2020.40000 became 2021.10000, so I’m still targeting Vulkan to make it into the ‘next’ build series, so hopefully 2021.30000.

7 Likes

So 3000 is the next experimental or the one after the next eperimental? But seeing 2021 in you estimate fills me with hope :wink:
looking so much forward to this !

1 Like

hi malcom
thank you for your response!
any little tiny miny details… ?
will we have better integrated post effects, like ssr, motion blur, dof… or even raytracing?!
waiting so long, while seeing the glitter over the fence… :wink:
cant wait, as an 3d vfx veteran, im getting so exited to get better 3D pictures out of touch!
so, have an understanding for me and i guess for the rest of us! :joy:
best regards, thanks for developing this wonderful application!
luka

Well to temper expectations, it’s a two phase process. The first part is just getting everything working in Vulkan.
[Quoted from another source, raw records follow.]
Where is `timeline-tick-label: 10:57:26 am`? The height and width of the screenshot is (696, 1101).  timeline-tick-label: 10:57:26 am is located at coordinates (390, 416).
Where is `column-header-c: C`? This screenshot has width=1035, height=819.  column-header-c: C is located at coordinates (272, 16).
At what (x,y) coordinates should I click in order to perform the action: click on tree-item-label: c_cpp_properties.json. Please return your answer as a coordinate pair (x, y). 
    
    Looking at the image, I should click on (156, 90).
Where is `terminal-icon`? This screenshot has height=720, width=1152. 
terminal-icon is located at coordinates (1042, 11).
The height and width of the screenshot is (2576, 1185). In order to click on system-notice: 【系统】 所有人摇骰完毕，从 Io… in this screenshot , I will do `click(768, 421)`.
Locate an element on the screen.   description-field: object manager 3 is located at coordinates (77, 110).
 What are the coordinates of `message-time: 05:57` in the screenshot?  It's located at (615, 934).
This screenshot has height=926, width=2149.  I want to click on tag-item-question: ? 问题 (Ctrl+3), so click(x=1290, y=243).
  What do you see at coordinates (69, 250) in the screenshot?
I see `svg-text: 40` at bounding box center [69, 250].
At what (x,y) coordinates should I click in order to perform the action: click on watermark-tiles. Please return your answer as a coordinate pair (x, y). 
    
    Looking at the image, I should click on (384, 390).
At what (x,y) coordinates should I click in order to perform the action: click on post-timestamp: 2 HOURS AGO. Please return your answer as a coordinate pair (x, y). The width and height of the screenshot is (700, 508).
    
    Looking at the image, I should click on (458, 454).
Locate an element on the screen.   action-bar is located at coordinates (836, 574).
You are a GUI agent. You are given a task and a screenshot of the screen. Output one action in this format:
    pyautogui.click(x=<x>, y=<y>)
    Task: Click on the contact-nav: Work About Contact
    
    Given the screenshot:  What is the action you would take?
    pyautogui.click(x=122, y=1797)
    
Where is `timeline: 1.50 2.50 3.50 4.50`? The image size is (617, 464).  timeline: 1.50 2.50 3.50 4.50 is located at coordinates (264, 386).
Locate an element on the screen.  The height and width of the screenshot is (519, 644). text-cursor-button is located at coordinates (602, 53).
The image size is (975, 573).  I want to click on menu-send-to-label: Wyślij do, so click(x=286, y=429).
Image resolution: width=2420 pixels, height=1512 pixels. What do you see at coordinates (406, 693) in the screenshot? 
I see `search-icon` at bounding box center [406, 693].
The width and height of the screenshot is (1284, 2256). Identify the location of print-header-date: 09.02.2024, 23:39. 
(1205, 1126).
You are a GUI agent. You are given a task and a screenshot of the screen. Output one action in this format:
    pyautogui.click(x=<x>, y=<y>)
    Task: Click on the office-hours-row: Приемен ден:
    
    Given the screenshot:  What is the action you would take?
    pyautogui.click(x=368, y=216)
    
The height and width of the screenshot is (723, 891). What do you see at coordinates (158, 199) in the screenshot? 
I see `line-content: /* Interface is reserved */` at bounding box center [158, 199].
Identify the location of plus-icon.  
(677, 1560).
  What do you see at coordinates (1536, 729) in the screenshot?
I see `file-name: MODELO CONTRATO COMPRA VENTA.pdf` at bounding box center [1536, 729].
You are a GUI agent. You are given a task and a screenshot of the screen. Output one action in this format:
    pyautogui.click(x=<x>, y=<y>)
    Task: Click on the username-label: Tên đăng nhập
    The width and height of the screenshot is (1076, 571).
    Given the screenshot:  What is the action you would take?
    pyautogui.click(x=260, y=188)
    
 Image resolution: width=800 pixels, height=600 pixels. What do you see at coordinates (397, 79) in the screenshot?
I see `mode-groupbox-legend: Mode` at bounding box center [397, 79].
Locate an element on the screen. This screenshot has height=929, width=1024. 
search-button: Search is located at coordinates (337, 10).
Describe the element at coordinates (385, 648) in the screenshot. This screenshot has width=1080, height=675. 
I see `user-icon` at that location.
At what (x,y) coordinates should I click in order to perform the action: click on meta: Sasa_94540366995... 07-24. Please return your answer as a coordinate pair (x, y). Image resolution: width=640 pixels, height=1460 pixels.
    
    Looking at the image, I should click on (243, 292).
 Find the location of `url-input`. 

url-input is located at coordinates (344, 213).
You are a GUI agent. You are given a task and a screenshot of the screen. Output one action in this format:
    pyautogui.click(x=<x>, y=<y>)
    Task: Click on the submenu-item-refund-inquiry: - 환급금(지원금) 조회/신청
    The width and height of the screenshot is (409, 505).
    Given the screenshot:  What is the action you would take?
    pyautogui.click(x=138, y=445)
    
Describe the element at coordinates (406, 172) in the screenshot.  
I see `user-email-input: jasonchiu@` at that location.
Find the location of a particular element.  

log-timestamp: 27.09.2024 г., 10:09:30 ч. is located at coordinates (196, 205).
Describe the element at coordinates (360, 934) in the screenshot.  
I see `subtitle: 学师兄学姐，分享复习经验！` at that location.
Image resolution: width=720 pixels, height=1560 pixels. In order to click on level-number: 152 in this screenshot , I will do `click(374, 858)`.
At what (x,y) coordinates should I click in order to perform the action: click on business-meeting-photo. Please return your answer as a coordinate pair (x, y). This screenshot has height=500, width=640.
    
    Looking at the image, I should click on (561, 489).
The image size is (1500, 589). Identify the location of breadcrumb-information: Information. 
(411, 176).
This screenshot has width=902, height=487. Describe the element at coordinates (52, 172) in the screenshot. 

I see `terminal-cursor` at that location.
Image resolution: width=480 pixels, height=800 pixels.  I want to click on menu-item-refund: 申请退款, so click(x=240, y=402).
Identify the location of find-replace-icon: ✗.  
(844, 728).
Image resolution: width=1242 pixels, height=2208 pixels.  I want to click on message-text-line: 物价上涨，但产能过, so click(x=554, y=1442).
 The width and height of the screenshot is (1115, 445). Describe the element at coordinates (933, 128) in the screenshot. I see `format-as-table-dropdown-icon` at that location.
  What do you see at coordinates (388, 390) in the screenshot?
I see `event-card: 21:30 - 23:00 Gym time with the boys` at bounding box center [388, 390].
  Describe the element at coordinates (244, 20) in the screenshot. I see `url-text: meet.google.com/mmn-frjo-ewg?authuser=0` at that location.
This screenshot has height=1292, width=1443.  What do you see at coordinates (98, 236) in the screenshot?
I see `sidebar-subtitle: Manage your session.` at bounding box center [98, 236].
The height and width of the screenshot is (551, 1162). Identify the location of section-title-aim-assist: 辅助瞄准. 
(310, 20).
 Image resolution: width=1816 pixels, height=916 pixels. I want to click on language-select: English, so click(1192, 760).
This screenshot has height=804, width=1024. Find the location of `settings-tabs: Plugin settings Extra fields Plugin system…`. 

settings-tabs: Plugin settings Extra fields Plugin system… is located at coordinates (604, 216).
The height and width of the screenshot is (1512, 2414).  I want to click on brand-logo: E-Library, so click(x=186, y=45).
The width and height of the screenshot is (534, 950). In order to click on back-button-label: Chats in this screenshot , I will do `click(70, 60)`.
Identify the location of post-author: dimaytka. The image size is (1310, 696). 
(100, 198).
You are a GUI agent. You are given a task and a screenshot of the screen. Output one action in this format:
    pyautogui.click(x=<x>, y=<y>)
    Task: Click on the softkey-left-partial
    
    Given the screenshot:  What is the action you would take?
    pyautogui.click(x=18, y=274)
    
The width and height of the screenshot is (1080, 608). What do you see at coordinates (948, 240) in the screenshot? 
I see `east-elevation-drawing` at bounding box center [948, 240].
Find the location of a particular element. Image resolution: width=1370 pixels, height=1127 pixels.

This should result in much higher performance and lower CPU usage when driving the GPU. I can architect GPU<->CPU workflows far nicer with Vulkan, so more work can be threaded, data can be output to devices with lower latency, and overall CPU cook times for TOPs will be lower.
Once we’re happy with the stability of that, then I can get started on fancy new features. Yes, we plan to greatly improve the rendering quality, building that on top of Vulkan.